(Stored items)
= = = = =

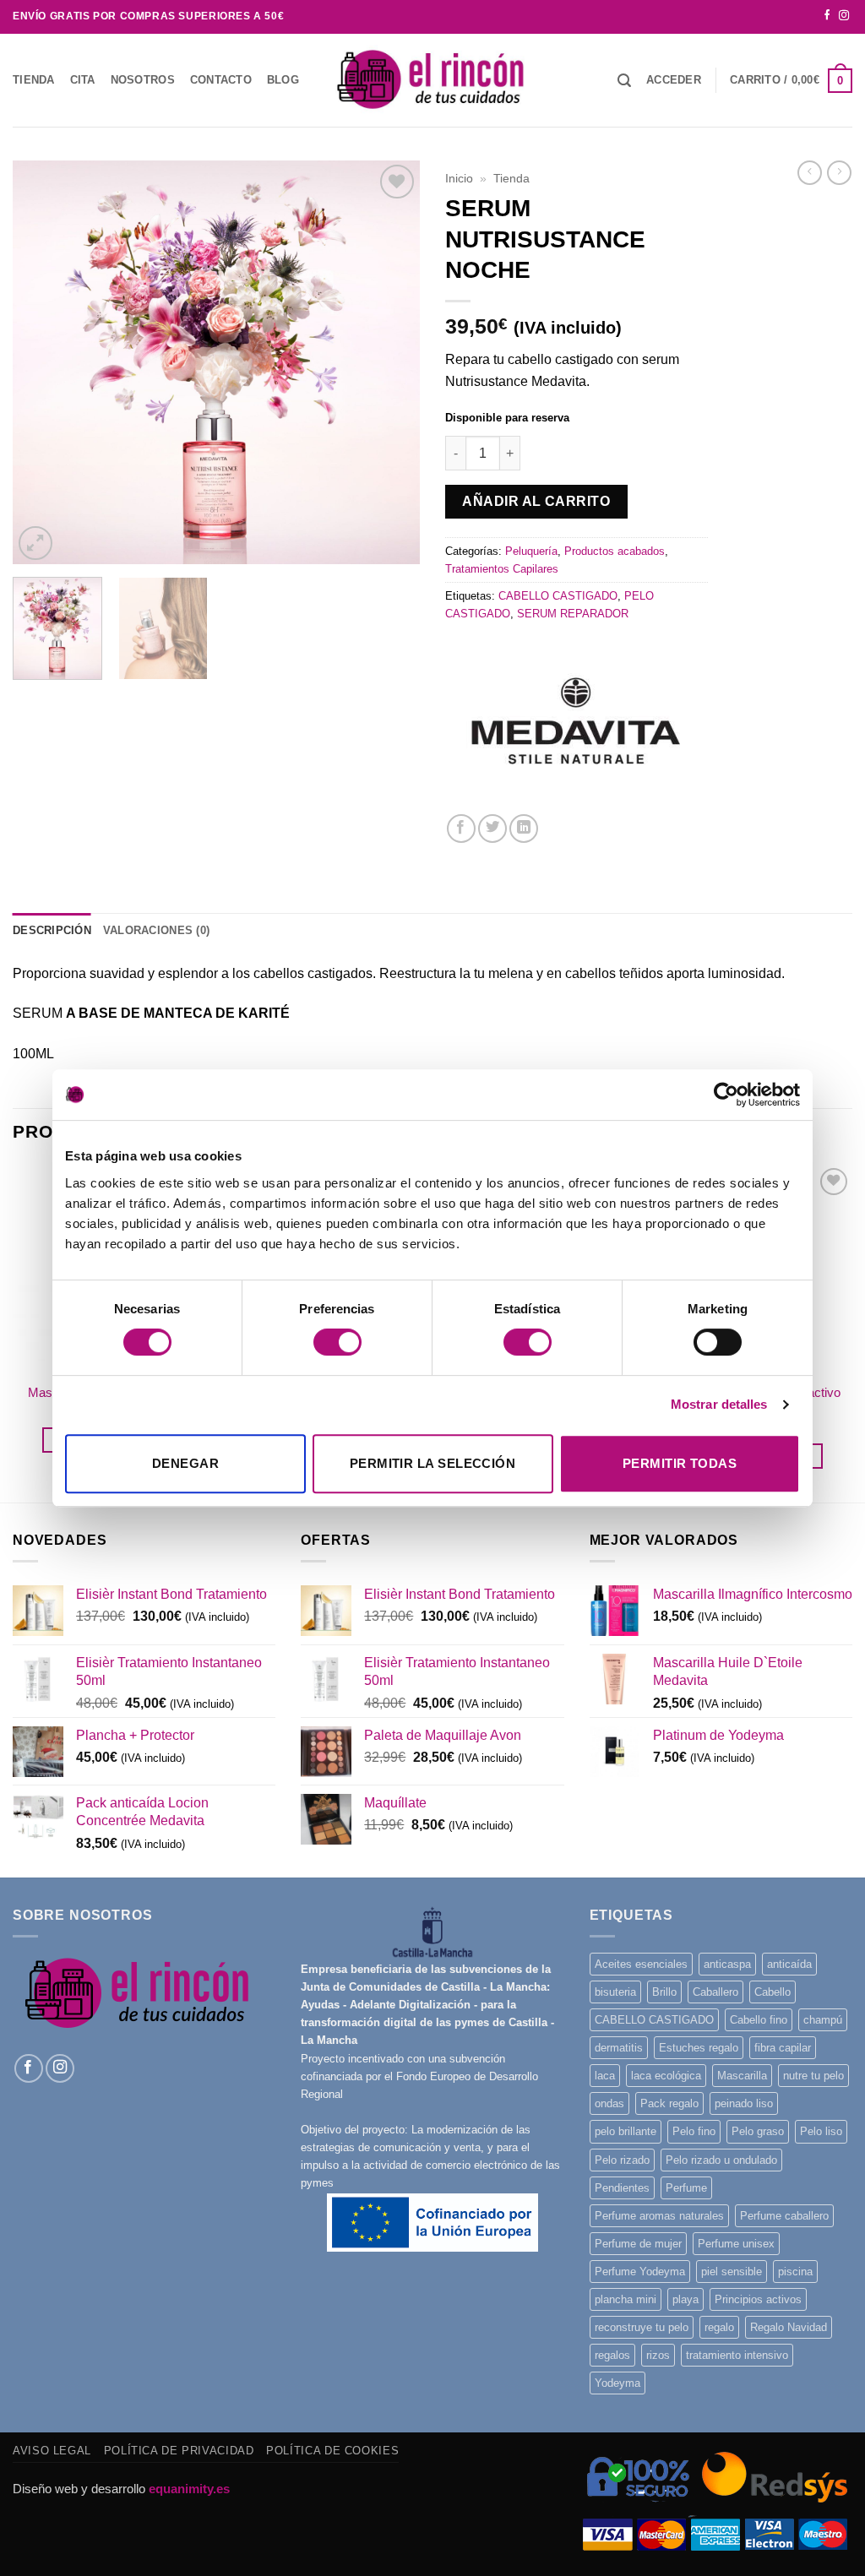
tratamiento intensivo (737, 2355)
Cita (82, 79)
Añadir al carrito (536, 501)
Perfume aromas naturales (659, 2215)
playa (685, 2299)
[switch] (337, 1342)
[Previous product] (839, 172)
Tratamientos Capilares (501, 568)
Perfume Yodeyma (640, 2271)
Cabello (772, 1992)
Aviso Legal (52, 2451)
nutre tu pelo (813, 2075)
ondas (609, 2103)
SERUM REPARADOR (572, 613)
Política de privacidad (179, 2451)
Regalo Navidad (788, 2327)
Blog (283, 79)
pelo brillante (625, 2131)
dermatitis (619, 2047)
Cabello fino (758, 2020)
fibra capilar (782, 2047)
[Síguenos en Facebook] (827, 16)
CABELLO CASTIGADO (557, 596)
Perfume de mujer (638, 2243)
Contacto (221, 79)
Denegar (185, 1463)
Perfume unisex (736, 2243)
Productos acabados (614, 551)
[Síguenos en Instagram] (844, 16)
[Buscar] (624, 80)
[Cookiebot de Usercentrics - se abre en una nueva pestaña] (726, 1094)
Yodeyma (617, 2383)
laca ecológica (666, 2075)
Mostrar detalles (719, 1404)
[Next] (390, 362)
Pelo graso (758, 2131)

= = = = =

Restate the data above verbatim, skipping every image.

■ RESPONSE TO THE EXERCISE ■
tratamiento intensivo (737, 2355)
Cita (82, 79)
Añadir al carrito (536, 501)
Perfume aromas naturales (659, 2215)
playa (685, 2299)
[switch] (337, 1342)
[Previous product] (839, 172)
Tratamientos Capilares (501, 568)
Perfume Yodeyma (640, 2271)
Cabello (772, 1992)
Aviso Legal (52, 2451)
nutre tu pelo (813, 2075)
ondas (609, 2103)
SERUM REPARADOR (572, 613)
Política de privacidad (179, 2451)
Regalo Navidad (788, 2327)
Blog (283, 79)
pelo brillante (625, 2131)
dermatitis (619, 2047)
Cabello fino (758, 2020)
fibra capilar (782, 2047)
[Síguenos en Facebook] (827, 16)
CABELLO CASTIGADO (557, 596)
Perfume de mujer (638, 2243)
Contacto (221, 79)
Denegar (185, 1463)
Perfume unisex (736, 2243)
Productos acabados (614, 551)
[Síguenos en Instagram] (844, 16)
[Buscar] (624, 80)
[Cookiebot de Usercentrics - se abre en una nueva pestaña] (726, 1094)
Yodeyma (617, 2383)
laca ecológica (666, 2075)
Mostrar detalles (719, 1404)
[Next] (390, 362)
Pelo graso (758, 2131)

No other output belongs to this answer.